Brandverletzungsexperten gaben an, Angelo könnte noch leben. Wäre er medizinisch versorgt worden, hätten seine Wunden geheilt werden können. Doch von Angelos Leid bekam niemand etwas mit, das behördliche Netz der Hilfe hatte versagt.
Gerichtsurteil:
Angelos Mutter wurde schließlich im Dezember 2007 wegen Körperverletzung mit Todesfolge in Tateinheit mit Misshandlung von Schutzbefohlenen schuldig gesprochen und zu vier Jahren Haft verurteilt.

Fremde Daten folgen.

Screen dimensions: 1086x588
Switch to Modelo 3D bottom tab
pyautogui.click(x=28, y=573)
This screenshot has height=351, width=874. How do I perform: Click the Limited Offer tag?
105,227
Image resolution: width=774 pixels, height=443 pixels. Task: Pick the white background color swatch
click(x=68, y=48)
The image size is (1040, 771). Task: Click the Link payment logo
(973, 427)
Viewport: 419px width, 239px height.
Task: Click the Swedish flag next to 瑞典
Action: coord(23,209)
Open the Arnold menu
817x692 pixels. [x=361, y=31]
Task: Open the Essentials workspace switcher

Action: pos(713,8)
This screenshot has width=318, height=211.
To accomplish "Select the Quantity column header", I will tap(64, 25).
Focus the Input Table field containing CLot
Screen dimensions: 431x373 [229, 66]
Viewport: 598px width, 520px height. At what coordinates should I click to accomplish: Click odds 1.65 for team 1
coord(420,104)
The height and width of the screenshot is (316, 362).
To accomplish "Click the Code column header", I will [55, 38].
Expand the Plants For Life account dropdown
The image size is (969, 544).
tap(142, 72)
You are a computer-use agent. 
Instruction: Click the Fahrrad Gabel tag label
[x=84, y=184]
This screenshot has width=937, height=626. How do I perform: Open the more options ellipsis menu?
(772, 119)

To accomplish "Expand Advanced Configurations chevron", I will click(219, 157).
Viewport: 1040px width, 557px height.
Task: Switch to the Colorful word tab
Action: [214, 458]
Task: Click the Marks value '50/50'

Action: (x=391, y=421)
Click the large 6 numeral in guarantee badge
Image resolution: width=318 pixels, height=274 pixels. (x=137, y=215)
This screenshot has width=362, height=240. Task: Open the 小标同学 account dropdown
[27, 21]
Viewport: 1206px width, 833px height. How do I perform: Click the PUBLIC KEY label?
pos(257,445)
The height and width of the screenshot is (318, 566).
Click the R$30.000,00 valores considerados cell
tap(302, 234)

Die einzige Konsequenz, welche das Jugendamt aus dem Tod von Angelo zog, war, sich von der Familienhelferin zu trennen. Ein Wort des Bedauerns oder Selbstzweifel waren seitens des Jugendamtes nicht zu vernehmen.
Am Ende des Prozesses gestand sich die Mutter ihre Schuld ein und würde, wenn es möglich wäre, das Schicksal mit Angelo tauschen.